Mush

Linux Magic

Mush is the shell package builder. Mush downloads your shell package’s dependencies, compiles your packages, makes distributable packages, and uploads them to GitHub, as public community’s package registry. You can contribute to this project on GitHub.

This project is mostly inspired by Rust and Cargo!

Get Started

The easiest way to get Mush is to install the current stable release from GitHub by using curl. Installing Mush using curl will also create a directory at $HOME/.mush/bin where you can host the scripts you’ll install subsequently.

On Linux and macOS systems, this is done as follows:

$ curl get.javanile.org/mush | sh

First Steps with Mush

This section provides a quick sense for the mush command line tool. We demonstrate its ability to generate a new package for us, its ability to compile the shell binary within the package, and its ability to run the resulting program.

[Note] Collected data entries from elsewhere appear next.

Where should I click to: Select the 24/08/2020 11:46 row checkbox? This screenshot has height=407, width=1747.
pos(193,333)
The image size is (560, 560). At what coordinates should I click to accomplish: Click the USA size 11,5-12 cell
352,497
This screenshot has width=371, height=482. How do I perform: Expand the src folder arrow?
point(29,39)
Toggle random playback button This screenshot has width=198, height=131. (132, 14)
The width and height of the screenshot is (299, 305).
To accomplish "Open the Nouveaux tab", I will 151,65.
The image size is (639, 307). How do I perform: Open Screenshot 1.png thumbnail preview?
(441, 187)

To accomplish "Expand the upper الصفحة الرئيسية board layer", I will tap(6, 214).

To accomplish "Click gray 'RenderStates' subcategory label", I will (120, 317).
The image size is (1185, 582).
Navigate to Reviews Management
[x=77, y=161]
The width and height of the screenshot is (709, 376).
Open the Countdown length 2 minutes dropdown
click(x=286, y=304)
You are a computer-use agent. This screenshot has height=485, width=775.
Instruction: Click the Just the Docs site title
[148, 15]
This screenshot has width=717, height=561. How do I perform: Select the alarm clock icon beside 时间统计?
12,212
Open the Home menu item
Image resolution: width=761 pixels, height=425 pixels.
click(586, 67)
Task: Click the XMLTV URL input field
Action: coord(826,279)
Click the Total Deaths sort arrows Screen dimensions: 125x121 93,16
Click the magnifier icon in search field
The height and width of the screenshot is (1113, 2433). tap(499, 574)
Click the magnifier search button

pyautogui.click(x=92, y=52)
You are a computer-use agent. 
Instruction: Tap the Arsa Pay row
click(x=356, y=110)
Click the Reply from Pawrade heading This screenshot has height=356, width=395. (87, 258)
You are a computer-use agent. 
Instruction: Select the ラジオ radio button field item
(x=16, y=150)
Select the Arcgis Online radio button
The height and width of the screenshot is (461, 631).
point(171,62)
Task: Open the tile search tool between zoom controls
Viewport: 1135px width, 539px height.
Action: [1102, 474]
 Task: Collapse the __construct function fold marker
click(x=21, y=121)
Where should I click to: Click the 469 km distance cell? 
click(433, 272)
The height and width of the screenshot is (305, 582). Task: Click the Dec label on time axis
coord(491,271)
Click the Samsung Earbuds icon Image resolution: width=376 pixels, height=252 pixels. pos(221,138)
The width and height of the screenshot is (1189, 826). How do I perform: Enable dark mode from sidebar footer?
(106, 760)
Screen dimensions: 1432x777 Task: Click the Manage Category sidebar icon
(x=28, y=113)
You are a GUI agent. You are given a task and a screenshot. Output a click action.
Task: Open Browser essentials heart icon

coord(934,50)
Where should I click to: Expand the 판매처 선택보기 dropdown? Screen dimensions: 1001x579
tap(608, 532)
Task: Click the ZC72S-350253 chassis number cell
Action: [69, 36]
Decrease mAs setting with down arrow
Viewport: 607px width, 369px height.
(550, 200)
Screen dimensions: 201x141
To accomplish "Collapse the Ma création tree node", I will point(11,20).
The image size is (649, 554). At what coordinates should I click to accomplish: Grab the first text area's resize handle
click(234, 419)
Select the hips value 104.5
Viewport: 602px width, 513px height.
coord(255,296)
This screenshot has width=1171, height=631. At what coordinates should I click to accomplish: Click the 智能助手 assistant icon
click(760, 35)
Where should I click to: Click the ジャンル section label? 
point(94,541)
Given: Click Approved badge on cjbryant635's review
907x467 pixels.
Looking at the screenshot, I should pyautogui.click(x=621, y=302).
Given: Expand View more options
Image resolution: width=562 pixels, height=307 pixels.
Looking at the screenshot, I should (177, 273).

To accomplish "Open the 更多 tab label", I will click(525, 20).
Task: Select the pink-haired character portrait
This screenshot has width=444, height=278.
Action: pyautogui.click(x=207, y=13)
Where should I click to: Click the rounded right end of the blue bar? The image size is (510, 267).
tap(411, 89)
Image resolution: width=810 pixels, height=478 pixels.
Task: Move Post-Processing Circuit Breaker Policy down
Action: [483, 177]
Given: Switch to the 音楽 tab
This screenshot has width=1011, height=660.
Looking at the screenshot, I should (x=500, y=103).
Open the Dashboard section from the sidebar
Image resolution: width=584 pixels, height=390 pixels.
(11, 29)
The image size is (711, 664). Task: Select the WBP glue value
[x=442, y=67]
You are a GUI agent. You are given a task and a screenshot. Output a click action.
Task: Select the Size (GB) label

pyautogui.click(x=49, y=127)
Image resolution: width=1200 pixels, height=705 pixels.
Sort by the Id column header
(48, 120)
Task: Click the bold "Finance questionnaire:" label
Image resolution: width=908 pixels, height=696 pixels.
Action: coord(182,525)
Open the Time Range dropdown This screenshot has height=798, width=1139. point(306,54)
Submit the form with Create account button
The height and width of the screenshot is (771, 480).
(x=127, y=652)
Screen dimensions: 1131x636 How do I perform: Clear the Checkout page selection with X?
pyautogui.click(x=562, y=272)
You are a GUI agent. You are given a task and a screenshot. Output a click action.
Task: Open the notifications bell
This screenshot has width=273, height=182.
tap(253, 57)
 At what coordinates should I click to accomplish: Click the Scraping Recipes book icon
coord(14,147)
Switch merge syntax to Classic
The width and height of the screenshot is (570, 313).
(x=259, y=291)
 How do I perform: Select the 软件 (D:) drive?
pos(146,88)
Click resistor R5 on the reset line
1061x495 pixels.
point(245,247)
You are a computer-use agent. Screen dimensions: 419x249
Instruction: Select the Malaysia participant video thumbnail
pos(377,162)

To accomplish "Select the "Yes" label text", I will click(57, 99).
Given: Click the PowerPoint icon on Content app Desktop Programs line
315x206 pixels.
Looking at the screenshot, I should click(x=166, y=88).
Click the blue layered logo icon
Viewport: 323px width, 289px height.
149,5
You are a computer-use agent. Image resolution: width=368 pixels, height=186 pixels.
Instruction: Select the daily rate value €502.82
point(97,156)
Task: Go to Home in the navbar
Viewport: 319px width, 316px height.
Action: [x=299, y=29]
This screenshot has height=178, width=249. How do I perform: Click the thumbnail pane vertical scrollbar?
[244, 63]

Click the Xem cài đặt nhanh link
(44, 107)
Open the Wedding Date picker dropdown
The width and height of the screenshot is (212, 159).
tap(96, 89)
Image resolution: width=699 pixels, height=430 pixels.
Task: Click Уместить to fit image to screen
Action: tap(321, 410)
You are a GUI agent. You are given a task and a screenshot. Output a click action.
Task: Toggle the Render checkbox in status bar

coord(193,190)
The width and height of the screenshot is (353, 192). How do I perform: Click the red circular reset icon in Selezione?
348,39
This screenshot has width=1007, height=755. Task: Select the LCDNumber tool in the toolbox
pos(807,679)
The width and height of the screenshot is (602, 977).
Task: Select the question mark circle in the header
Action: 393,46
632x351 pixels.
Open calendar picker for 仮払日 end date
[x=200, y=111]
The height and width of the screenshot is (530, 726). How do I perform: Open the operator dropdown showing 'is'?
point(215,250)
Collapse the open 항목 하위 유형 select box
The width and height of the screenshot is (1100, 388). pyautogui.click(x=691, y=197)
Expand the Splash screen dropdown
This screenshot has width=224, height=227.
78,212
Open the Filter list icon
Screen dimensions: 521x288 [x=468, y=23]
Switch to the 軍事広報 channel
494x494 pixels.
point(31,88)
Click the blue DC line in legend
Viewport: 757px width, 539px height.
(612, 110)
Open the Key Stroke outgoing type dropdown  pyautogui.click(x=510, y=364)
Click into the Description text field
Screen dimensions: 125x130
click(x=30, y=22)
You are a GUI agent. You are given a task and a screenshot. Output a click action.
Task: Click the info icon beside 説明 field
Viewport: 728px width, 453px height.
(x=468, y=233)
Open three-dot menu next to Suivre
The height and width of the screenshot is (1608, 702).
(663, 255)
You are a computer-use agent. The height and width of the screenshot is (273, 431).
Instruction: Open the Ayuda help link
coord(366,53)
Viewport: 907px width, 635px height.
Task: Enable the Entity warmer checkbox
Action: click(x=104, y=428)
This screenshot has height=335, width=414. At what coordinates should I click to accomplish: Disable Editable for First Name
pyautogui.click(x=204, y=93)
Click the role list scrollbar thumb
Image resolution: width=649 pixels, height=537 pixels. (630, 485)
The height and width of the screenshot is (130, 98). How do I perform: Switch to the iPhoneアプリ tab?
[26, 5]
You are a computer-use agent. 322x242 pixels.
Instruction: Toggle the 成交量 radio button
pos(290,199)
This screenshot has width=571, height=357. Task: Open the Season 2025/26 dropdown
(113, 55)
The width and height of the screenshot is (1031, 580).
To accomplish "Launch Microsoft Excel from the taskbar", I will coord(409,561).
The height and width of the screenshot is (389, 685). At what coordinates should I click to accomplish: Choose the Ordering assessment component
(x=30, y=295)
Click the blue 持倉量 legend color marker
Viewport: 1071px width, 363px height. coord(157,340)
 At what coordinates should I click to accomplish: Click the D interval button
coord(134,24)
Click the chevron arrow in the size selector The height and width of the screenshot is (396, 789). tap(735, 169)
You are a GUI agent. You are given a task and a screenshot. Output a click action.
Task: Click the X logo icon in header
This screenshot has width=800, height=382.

To start a new package with Mush, use mush new:

$ mush new hello_world

Mush defaults to --bin to make a binary program. To make a library, we would pass --lib, instead.

Let’s check out what Mush has generated for us:

$ cd hello_world
$ tree .
.
├── Manifest.toml
└── src
    └── main.sh

1 directory, 2 files

This is all we need to get started. First, let’s check out Manifest.toml:

[package]
name = "hello_world"
version = "0.1.0"
edition = "2022"

[dependencies]

This is called a manifest, and it contains all of the metadata that Mush needs to compile your package.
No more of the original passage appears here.